[Collection entries]

....................

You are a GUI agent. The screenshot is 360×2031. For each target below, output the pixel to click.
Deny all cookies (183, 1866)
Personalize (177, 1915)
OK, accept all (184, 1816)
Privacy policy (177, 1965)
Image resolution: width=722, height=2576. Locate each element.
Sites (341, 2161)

....................

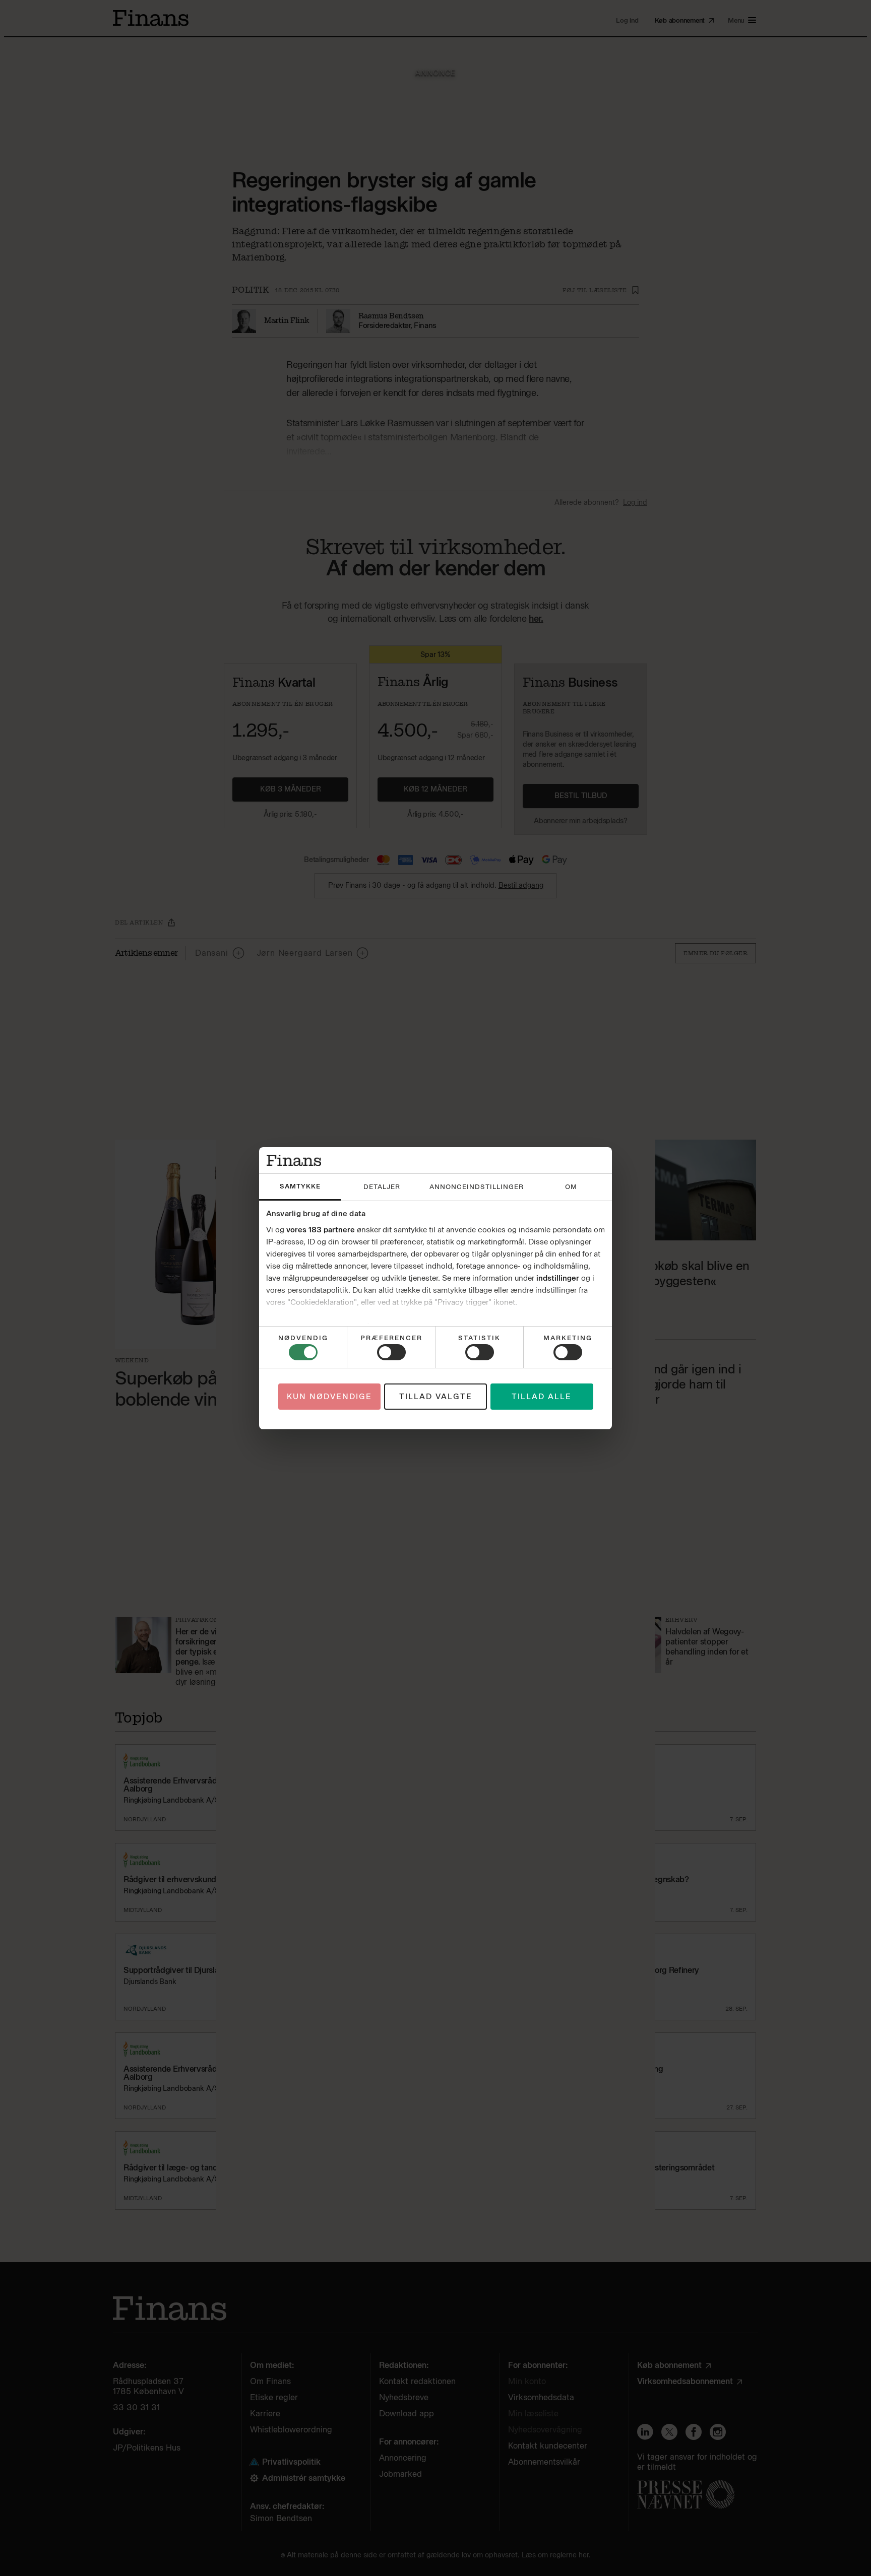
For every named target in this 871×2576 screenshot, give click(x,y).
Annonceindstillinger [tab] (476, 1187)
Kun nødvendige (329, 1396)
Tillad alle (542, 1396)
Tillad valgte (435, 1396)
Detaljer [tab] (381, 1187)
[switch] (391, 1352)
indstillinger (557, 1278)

....................

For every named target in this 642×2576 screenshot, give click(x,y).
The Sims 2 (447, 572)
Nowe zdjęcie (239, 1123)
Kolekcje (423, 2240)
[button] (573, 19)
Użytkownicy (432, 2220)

....................

* What to produce *
Return every line above where "give" appears.

* Answer *
For every named target in this 871×2576 screenshot, give click(x,y).
For every named target in this 642×2576 screenshot, give click(x,y).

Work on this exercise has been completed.